>>>

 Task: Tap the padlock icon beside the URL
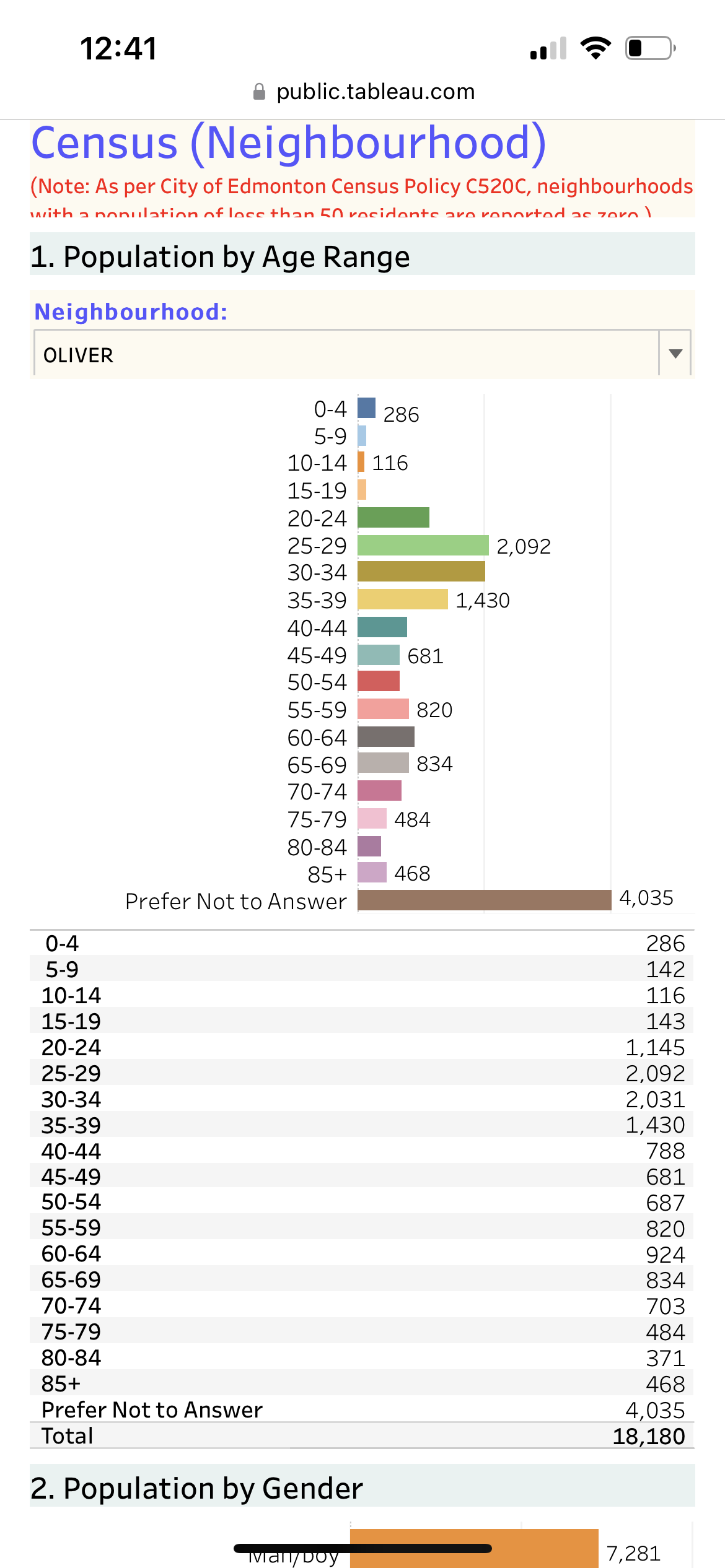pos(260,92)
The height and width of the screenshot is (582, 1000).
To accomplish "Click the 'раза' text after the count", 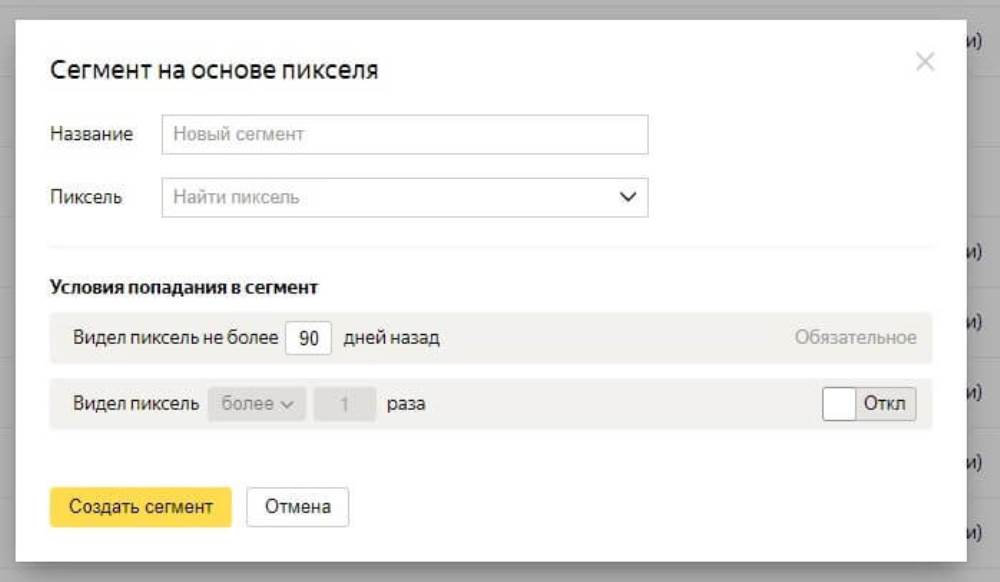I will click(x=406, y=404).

<<<
>>>

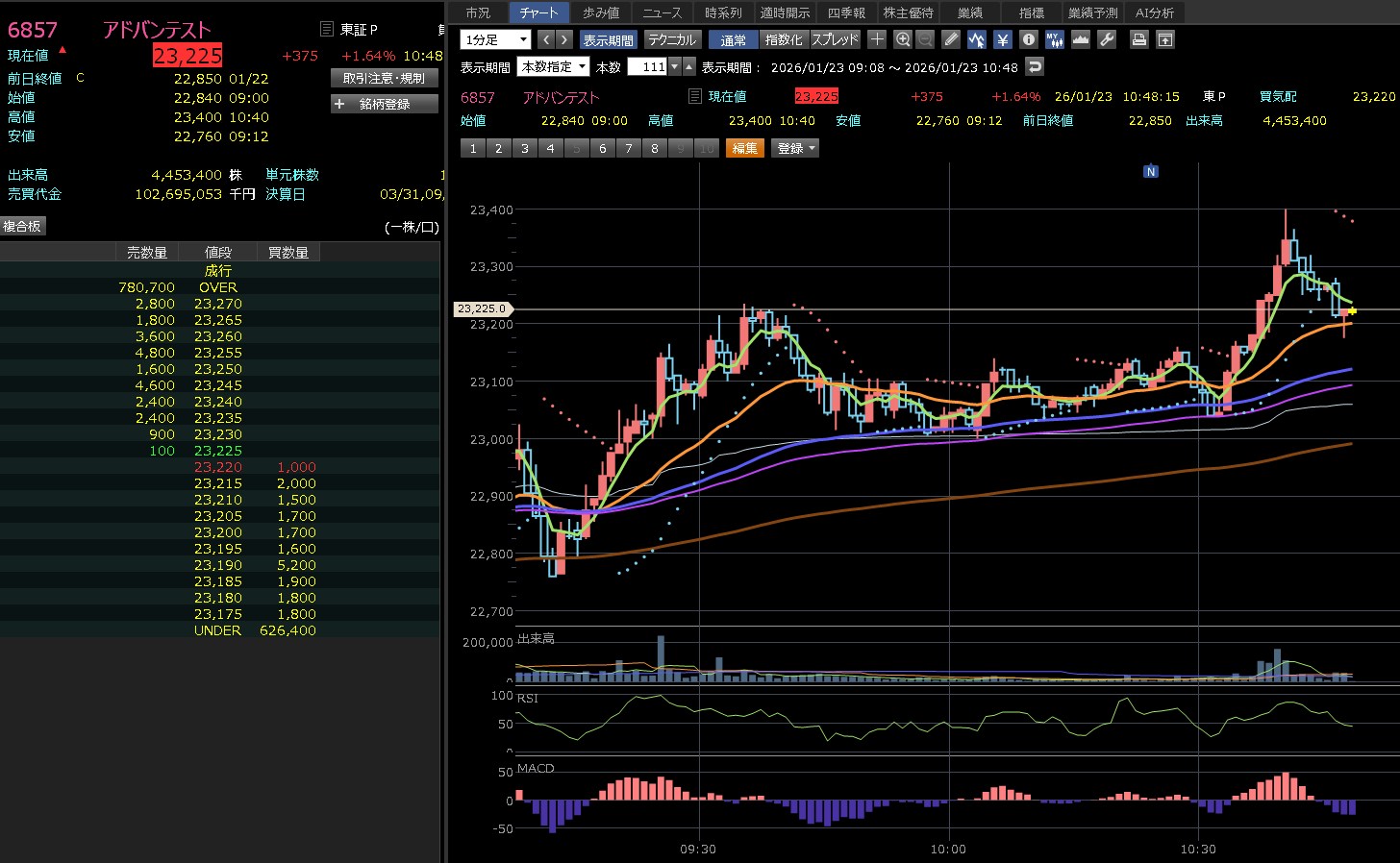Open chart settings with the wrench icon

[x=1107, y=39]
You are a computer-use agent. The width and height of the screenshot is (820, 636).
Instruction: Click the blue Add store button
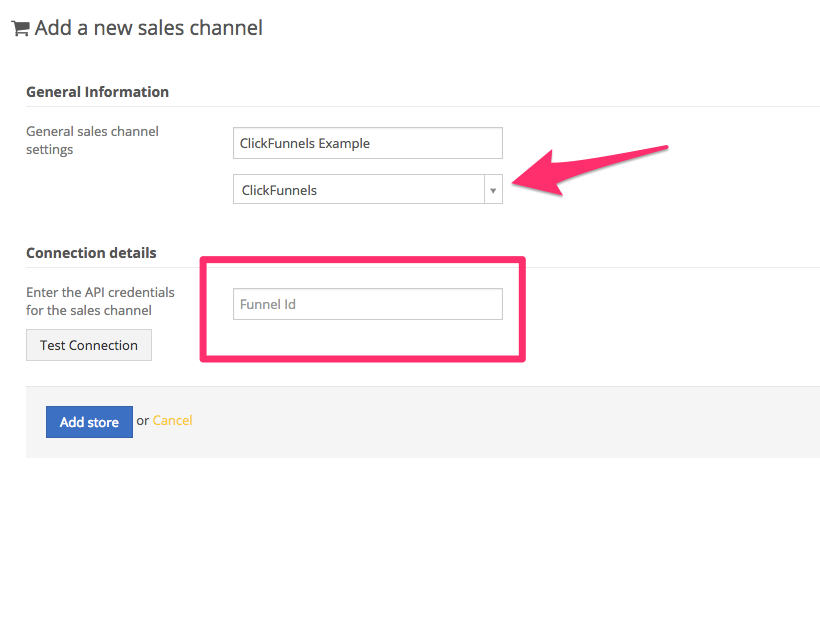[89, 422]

<<<

Exercise requirements: The word "screenshot" appears in some lines of the listing. Give the number of those lines, and only that.

Output: 2